### EXERCISE BRIEF
Swap "icon" for "symbol" throughout the material below and change nothing else. Leave the pictures out of the answer.

(Target position records)
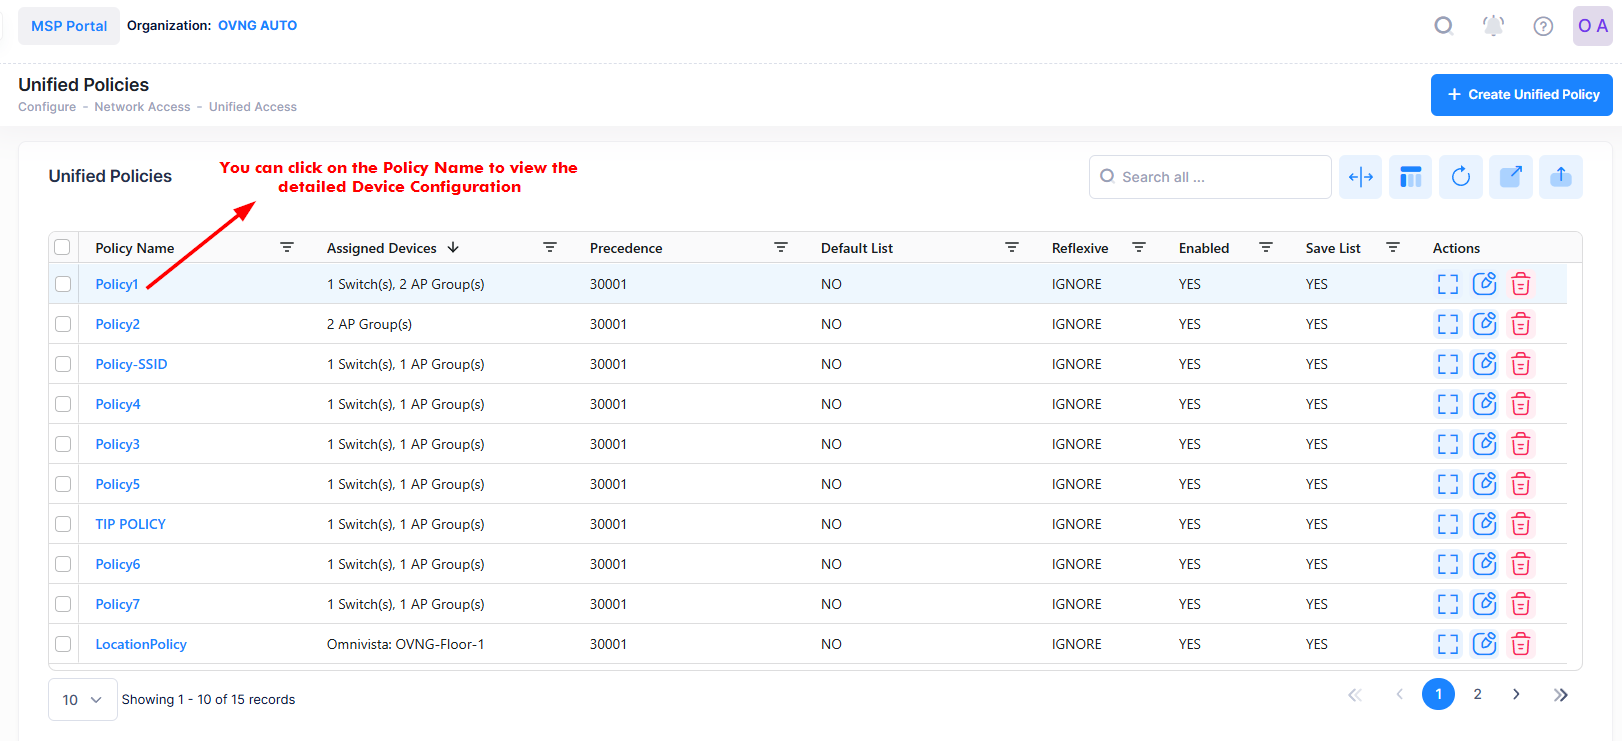Open the LocationPolicy policy link

141,644
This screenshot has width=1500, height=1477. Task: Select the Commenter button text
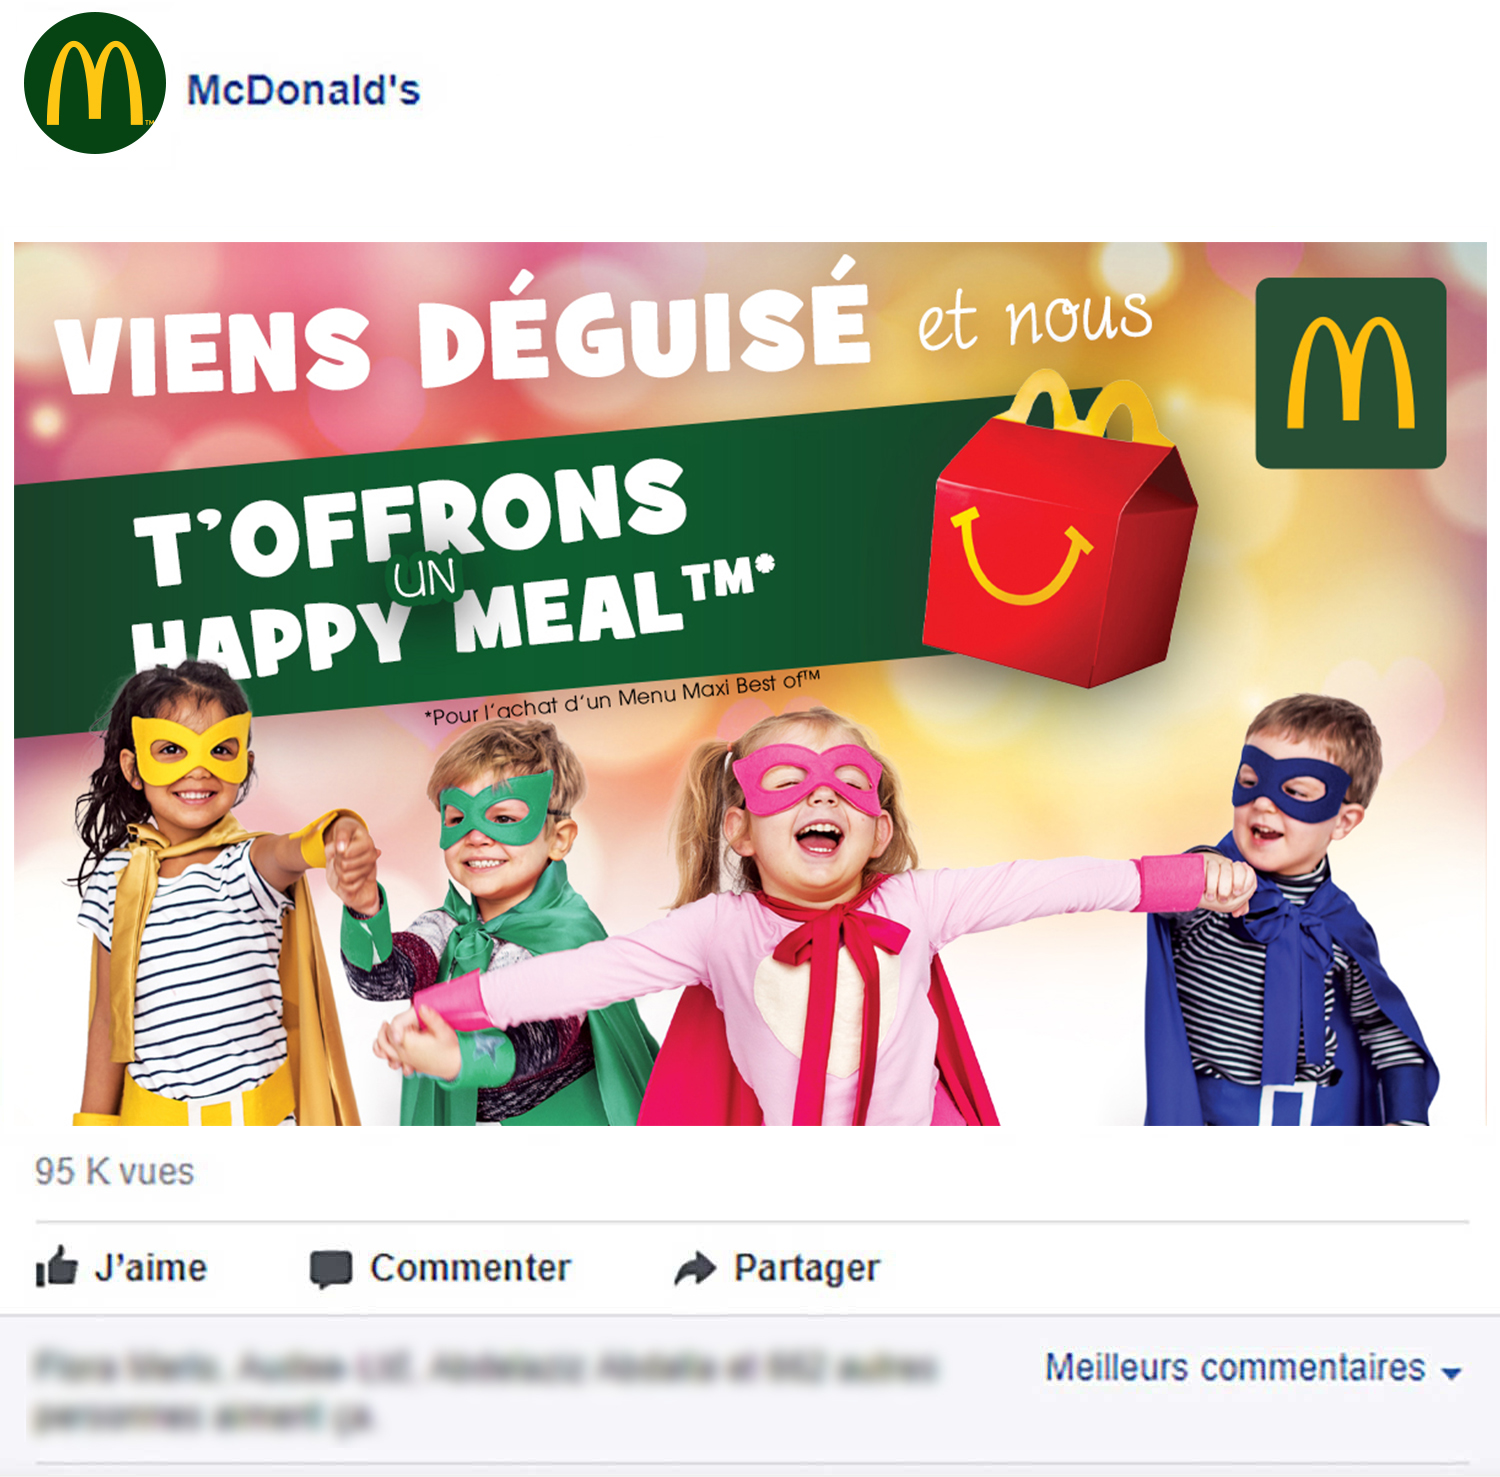[470, 1268]
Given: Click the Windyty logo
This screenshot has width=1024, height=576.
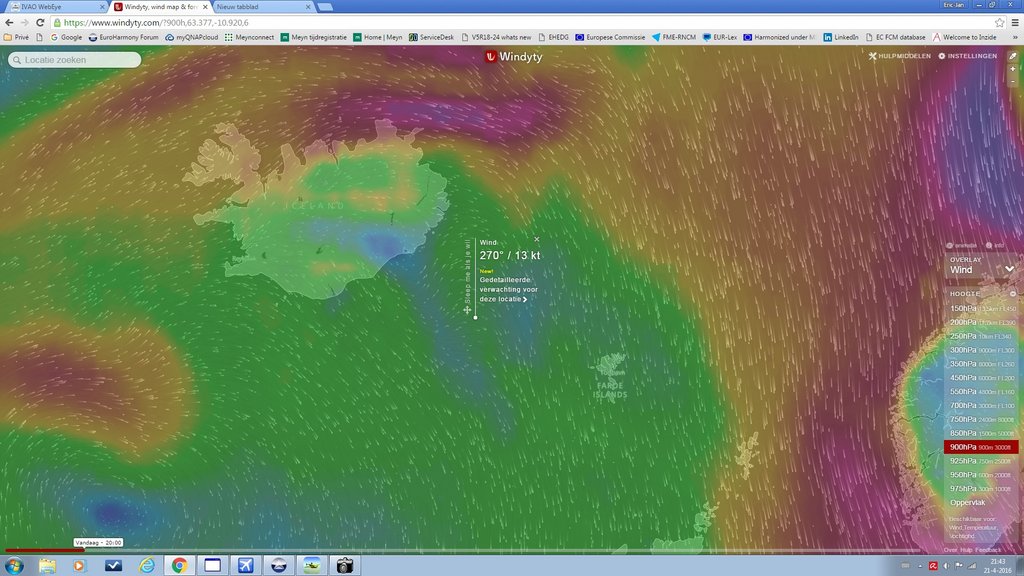Looking at the screenshot, I should [512, 57].
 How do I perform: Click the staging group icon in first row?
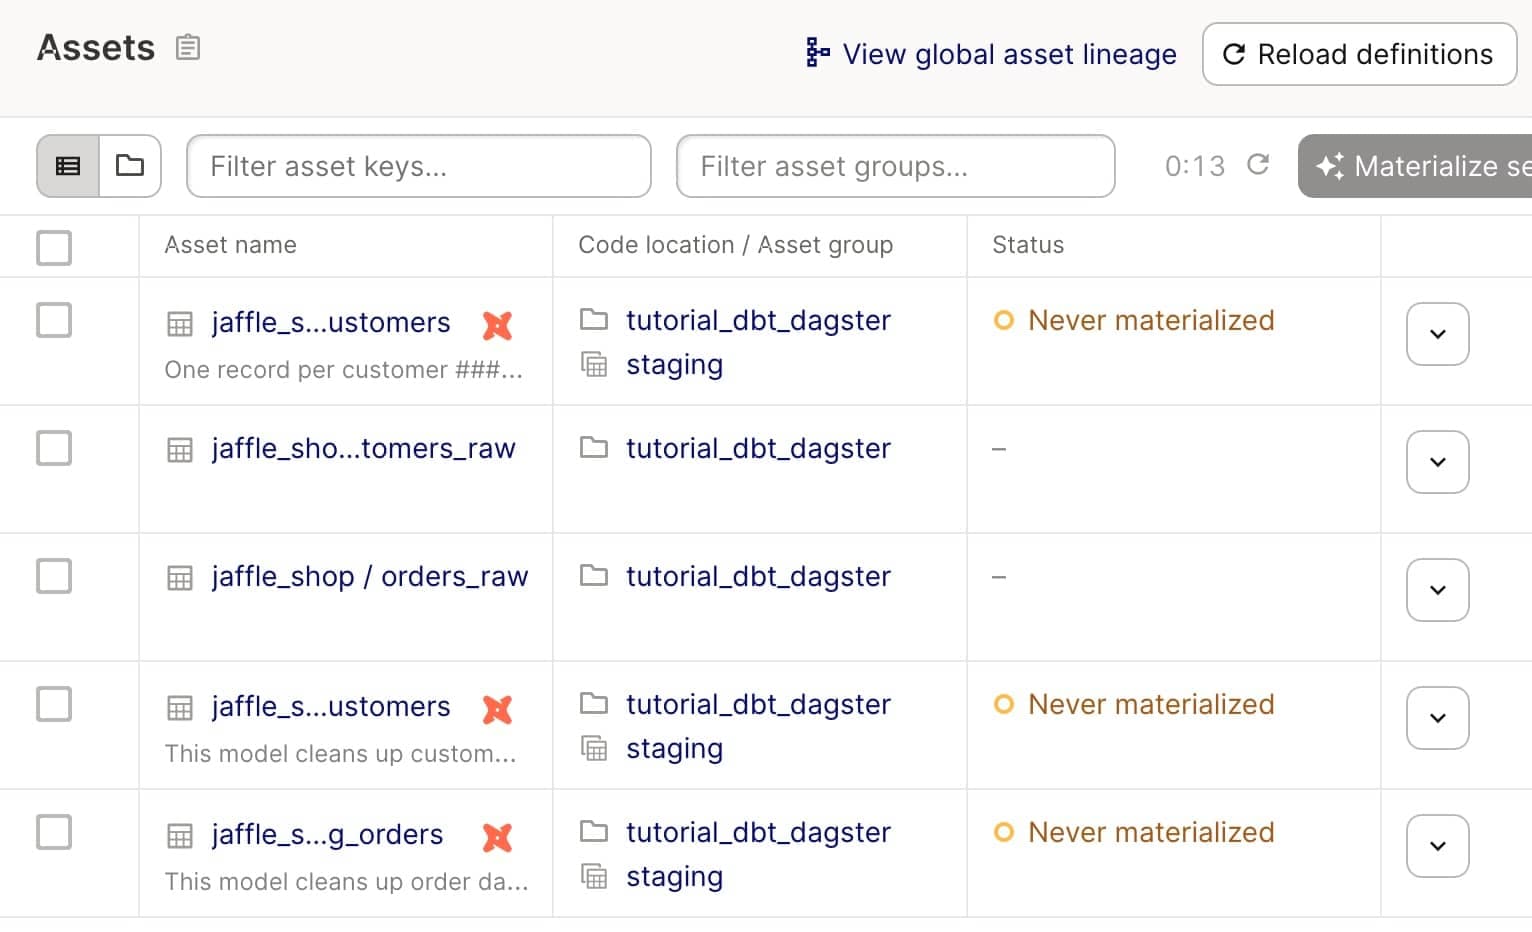click(594, 365)
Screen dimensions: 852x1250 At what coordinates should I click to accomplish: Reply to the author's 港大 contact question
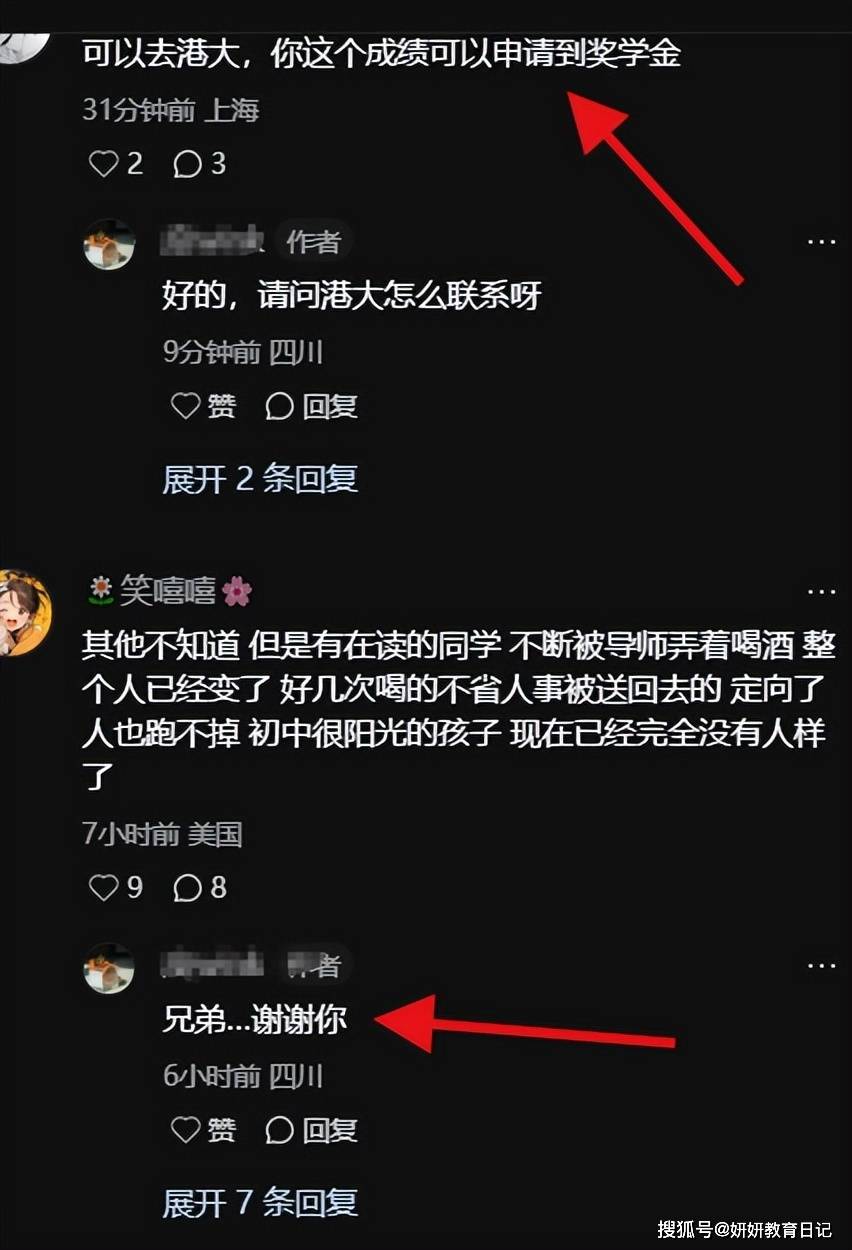tap(311, 406)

### EXERCISE SOLUTION
Open the LocationPolicy policy link

141,644
This screenshot has width=1500, height=1477. Task: Select the Commenter button text
[470, 1268]
Given: Click the Windyty logo
This screenshot has width=1024, height=576.
Looking at the screenshot, I should [512, 57].
 How do I perform: Click the staging group symbol in first row?
click(594, 365)
Screen dimensions: 852x1250 At what coordinates should I click to accomplish: Reply to the author's 港大 contact question
tap(311, 406)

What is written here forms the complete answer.